Что ж молчим мы? Или самовластно Царство тихой, светлой ночи мая? Иль поет и ярко так и страстно Соловей, над розой изнывая?
Иль проснулись птички за кустами, Там, где ветер колыхал их гнезды, И, дрожа ревнивыми лучами, Ближе, ближе к нам нисходят звезды?
На суку извилистом и чудном, Пестрых сказок пышная жилица, Вся в огне, в сияньи изумрудном, Над водой качается жар-птица;
Расписные раковины блещут В переливах чудной позолоты, До луны жемчужной пеной мещут И алмазной пылью водометы.
Листья полны светлых насекомых, Всё растет и рвется вон из меры, Много снов проносится знакомых, И на сердце много сладкой веры.
Переходят радужные краски, Раздражая око светом ложным; Миг еще – и нет волшебной сказки, И душа опять полна возможным.

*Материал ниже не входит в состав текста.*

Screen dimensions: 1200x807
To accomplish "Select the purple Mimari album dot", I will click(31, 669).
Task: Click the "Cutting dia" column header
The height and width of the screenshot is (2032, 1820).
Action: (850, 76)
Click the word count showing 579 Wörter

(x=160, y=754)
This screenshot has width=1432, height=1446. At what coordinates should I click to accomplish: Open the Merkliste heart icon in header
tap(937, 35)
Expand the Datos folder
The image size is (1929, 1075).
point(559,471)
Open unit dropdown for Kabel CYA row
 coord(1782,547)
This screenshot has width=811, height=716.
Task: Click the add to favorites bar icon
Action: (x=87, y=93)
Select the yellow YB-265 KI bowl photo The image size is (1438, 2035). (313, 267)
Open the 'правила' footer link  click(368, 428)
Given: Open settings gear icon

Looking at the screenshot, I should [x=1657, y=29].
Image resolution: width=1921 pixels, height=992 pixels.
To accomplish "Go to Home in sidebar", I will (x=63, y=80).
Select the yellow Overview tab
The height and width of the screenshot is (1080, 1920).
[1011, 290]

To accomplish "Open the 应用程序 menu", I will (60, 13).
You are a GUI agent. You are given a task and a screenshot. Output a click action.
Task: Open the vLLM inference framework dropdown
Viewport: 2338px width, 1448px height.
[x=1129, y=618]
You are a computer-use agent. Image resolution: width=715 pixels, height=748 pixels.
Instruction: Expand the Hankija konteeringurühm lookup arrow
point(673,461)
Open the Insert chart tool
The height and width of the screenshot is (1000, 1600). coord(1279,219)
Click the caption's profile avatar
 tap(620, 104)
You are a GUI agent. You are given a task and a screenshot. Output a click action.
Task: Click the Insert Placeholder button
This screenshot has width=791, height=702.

Мы одни; из сада в стекла окон Светит месяц… тусклы наши свечи; Твой душистый, твой послушный локон, Развиваясь, падает на плечи.
1847
«Недвижные очи, безумные очи…»
Недвижные очи, безумные очи, Зачем вы средь дня и в часы полуночи Так жадно вперяетесь вдаль? Ужели вы в том потонули минувшем, Давно и мгновенно пред вами мелькнувшем, Которого сердцу так жаль?
Не высмотреть вам, чего нет и что было, Что сердце, тоскуя, в себе схоронило На самое темное дно; Не вам допросить у случайности жадной, Куда она скрыла рукой беспощадной, Что было так щедро дано!
1846
«Как мошки зарею…»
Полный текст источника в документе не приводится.